Pointing data for text and elements:
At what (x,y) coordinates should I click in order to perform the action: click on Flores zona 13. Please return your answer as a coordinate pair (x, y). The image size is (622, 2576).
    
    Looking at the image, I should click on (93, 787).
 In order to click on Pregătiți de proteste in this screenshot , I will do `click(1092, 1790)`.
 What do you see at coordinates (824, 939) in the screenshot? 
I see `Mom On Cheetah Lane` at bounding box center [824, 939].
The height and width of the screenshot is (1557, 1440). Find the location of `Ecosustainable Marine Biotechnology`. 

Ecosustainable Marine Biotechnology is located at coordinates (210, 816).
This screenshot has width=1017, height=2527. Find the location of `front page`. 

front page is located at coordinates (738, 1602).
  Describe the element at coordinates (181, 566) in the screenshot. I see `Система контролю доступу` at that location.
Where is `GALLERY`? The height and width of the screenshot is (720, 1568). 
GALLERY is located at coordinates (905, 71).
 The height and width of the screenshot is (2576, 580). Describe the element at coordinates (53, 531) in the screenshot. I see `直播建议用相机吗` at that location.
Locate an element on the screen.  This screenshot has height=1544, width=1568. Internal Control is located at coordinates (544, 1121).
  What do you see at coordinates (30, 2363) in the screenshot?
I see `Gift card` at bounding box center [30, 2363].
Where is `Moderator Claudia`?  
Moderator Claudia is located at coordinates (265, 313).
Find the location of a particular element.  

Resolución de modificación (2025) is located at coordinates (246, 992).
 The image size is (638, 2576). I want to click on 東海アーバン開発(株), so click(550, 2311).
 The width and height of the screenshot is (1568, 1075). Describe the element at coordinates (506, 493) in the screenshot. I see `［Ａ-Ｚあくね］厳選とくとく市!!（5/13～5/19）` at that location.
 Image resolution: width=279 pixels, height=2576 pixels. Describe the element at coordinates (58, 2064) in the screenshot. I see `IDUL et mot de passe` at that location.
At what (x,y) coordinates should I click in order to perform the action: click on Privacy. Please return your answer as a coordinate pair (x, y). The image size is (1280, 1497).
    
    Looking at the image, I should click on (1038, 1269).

SET PROBLEM:
Please update the data above by replacing "Find the location of" with "Locate" wherever it appears, leaving everything else unchanged.

SOLUTION TO THIS PROBLEM:
At what (x,y) coordinates should I click in order to perform the action: click on Flores zona 13. Please return your answer as a coordinate pair (x, y). The image size is (622, 2576).
    
    Looking at the image, I should click on (93, 787).
 In order to click on Pregătiți de proteste in this screenshot , I will do `click(1092, 1790)`.
 What do you see at coordinates (824, 939) in the screenshot? 
I see `Mom On Cheetah Lane` at bounding box center [824, 939].
The height and width of the screenshot is (1557, 1440). Locate `Ecosustainable Marine Biotechnology`. 

Ecosustainable Marine Biotechnology is located at coordinates (210, 816).
This screenshot has width=1017, height=2527. Locate `front page`. 

front page is located at coordinates (738, 1602).
  Describe the element at coordinates (181, 566) in the screenshot. I see `Система контролю доступу` at that location.
Where is `GALLERY`? The height and width of the screenshot is (720, 1568). 
GALLERY is located at coordinates (905, 71).
 The height and width of the screenshot is (2576, 580). Describe the element at coordinates (53, 531) in the screenshot. I see `直播建议用相机吗` at that location.
Locate an element on the screen.  This screenshot has height=1544, width=1568. Internal Control is located at coordinates (544, 1121).
  What do you see at coordinates (30, 2363) in the screenshot?
I see `Gift card` at bounding box center [30, 2363].
Where is `Moderator Claudia`?  
Moderator Claudia is located at coordinates (265, 313).
Locate a particular element.  

Resolución de modificación (2025) is located at coordinates (246, 992).
 The image size is (638, 2576). I want to click on 東海アーバン開発(株), so click(550, 2311).
 The width and height of the screenshot is (1568, 1075). Describe the element at coordinates (506, 493) in the screenshot. I see `［Ａ-Ｚあくね］厳選とくとく市!!（5/13～5/19）` at that location.
 Image resolution: width=279 pixels, height=2576 pixels. Describe the element at coordinates (58, 2064) in the screenshot. I see `IDUL et mot de passe` at that location.
At what (x,y) coordinates should I click in order to perform the action: click on Privacy. Please return your answer as a coordinate pair (x, y). The image size is (1280, 1497).
    
    Looking at the image, I should click on (1038, 1269).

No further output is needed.